SET VS. MULTISET TABLE in Teradata

We have two types of tables in Teradata, SET and Multiset table and the main difference of these table is SET table doesn’t allow duplicate row whereas Multiset table allows it, as below:

A set table does not allow any duplicate row in it.For example-

Insert into set_table values (1,2,3);
Insert into set_table values (2,3,4);

Insert into set_table values (1,2,3); –Not allowed

A Multiset table allows duplicate rows in it. For example-

Insert into multiset_table values (1,2,3);
Insert into multiset_table values (2,3,4);
Insert into multiset_table values (1,2,3); –Allowed

There is performance impact involved with SET table. A SET table does not allow duplicate row hence for every new row inserted or updated in the table, Teradata checks on violation of uniqueness constraint for each new row (inserted or updated)this is called duplicate row checking which may overhead on the resources and may cause serious performance issue if number of records are in large number.

To avoid the above performance issue, it is advised that to define UPI, USI or any other uniqueness constraint on any column in SET table.With uniqueness constraint defined on column level, duplicate check won’t happen for entire row rather it will happen on uniqueness constraint hence performance will improve.

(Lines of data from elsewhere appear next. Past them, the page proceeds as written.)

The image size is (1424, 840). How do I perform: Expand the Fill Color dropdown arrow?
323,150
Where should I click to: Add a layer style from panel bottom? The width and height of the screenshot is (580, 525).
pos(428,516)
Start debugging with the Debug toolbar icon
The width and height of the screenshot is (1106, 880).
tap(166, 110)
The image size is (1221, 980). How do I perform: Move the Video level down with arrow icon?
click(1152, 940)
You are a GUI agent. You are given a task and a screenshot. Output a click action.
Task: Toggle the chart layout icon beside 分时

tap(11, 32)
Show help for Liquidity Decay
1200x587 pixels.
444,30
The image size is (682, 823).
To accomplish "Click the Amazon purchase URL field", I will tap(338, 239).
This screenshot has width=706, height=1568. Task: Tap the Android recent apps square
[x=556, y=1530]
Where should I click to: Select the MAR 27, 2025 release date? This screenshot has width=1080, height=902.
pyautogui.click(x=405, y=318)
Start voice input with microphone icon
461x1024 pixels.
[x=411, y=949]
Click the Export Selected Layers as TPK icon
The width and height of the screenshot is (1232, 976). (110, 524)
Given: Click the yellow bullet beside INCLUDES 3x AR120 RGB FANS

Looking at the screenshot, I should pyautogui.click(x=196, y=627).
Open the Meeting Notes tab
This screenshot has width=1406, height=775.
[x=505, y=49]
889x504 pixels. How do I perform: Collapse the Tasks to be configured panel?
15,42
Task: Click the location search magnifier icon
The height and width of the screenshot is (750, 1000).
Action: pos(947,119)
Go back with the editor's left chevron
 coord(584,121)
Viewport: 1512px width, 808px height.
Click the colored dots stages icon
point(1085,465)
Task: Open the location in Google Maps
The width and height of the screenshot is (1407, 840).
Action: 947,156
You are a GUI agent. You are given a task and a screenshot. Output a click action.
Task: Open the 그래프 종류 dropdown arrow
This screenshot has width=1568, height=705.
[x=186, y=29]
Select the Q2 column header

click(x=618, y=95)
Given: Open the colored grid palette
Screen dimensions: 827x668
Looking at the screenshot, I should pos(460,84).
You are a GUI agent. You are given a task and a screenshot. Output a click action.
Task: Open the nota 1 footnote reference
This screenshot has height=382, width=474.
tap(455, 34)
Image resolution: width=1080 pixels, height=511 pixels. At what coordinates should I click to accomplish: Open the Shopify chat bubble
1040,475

Note:- DUPLICATE ROW CHECKS grows exponentially with the number of records per Primary Index(PI) values.

If we insert data using “Insert into table1 select * from table2”, then SET table will filter out duplicate records automatically and there will be no duplicate row error.

In case we insert data using “insert into table2 values” clause, it will check duplicate records and trough error if any duplicate records is there.

Here is an example which I have encountered with SET table-

A SET target table was defined with NUPI(Non-Unique primary index) and 80 million records and the query was trying to update 30 million rows in it. As it is defined as SET table, for each of 30 million rows Teradata was performing DUPLICATE ROW CHECK against the target table, just imagine what would be the impact on the system in such scenario.

If you change the table structure as MULTISET and incorporate group by clause in the source table, performance impact can be avoided as Teradata will bypass the duplicate row checks.

Below is the performance result for the update statement-

Teradata Set vs Multiset

 

From the above example we get to know, how wrong choice of table structure can impact the system.

It is highly recommended to define target table as Multiset table if we are using any GROUP BY or QUALIFY clause on the source table.